Christy Clark has a full agenda as she prepares to become premier next week. She needs to choose a new cabinet, put key staff members in place and set a list of realistic priorities.

We are sure that many people are trying to push their pet projects to the top of her to-do list, but really, there is only one that matters right now -and it's a big one, so big it will affect every other major decision Clark makes while she is premier.

What about the harmonized sales tax? And if we don't have the HST, then what?

Clark wants the referendum on the tax brought forward by three months, giving voters a chance to decide the fate of the tax on June 24 rather than in September. She has also said that groups in favour of or opposed to the tax should both get government money to help us decide how to vote.

There is not much time. Clark is putting the pro-tax forces at a decided disadvantage.

The government's public relations efforts on the tax in 2009 and 2010 were, to be kind, abysmal. As has been said many times already, the problem with the HST was not the tax itself, but the way it was dumped on us a few weeks after a general election.

Does the government have a new sales pitch lined up? Given that so much of the government's work has been on hold since Premier Gordon Campbell resigned in November, a victim of the HST, it's doubtful that any new strategy will be better than the old one.

It seems that much of the initial anger over the tax has eased. But if time is healing the wound, why rush the vote?

The anti-tax forces are well-organized. They managed to collect 700,000 names from people who wanted the HST killed, and have put together a series of recall campaigns with Liberal MLAs as their targets.

Recalls have not worked so far -and probably never will, given that the lightning rod named Campbell has stepped aside -but the volunteers working on them could be quickly redirected to the referendum campaign.

That means a small army fighting the tax, even without the promise of government funding. And to what end?

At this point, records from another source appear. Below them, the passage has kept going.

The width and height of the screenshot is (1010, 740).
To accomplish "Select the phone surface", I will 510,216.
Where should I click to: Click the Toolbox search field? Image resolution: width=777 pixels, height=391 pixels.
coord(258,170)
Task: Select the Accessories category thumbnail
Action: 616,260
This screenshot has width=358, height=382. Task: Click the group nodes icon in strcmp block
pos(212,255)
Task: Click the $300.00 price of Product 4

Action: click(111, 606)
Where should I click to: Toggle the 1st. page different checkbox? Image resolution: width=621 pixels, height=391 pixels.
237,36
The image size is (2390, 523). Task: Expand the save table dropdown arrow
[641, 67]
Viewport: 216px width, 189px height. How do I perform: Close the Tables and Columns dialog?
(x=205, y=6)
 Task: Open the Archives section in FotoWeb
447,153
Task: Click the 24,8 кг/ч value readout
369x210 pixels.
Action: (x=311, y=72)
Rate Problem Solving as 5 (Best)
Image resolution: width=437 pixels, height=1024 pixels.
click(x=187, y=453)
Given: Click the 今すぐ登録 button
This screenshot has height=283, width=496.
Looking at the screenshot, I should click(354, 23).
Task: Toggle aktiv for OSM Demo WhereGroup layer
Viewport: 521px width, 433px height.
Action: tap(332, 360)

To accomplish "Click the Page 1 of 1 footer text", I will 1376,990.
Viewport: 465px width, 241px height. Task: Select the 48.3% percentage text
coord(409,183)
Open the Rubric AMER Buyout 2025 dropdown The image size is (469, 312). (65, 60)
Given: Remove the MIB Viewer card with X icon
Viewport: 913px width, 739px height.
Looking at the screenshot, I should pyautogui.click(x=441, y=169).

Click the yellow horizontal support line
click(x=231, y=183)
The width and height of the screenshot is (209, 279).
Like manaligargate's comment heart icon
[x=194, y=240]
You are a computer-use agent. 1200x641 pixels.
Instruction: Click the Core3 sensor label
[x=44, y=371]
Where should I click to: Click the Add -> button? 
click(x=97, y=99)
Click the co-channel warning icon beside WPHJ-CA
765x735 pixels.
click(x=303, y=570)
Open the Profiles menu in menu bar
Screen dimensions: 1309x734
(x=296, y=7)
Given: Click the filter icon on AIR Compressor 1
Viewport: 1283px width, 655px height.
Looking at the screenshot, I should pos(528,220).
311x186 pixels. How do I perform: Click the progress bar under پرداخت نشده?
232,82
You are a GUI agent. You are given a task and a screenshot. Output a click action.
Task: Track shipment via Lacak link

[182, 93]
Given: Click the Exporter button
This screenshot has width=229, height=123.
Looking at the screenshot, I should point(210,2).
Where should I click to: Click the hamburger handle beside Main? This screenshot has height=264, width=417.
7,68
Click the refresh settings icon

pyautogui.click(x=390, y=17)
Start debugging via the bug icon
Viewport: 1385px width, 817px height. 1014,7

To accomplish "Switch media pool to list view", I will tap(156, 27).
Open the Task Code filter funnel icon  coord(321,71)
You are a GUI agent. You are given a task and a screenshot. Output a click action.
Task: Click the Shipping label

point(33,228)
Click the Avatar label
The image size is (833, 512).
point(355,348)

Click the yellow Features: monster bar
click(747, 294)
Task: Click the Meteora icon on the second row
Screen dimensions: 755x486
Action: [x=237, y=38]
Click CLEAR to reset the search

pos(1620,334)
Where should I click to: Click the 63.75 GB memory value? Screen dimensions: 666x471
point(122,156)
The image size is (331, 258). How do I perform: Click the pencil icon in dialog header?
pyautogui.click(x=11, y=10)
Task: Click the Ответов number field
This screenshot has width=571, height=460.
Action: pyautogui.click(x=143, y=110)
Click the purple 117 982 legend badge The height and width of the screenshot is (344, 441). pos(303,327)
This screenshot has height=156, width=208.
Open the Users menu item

Yes, the tax is unpopular. But the government needs money to function. Taxes need to be collected, one way or another. If the HST is killed in the referendum, it will have to be replaced, and the government needs to have some idea about how to do that.

Would we see the provincial sales tax and the GST return? That would ease concerns about the way the HST shifted the tax load onto consumers -but what about the $1.6 billion in transition money already received from the federal government? And what about the rebate cheques already sent to low-income individuals?

What a mess, in other words.

Clark says she will not give us a new budget until she knows what happens to the HST -and that is sensible enough.

The result, however, is that much of the government will remain on hold, since money has been allocated to individual ministries already. That limits her options.

Our new premier has promised change. Killing the HST would be one change that we really don't need -yet so far, the government seems to be doing little to ensure that it wins a hurried-up referendum.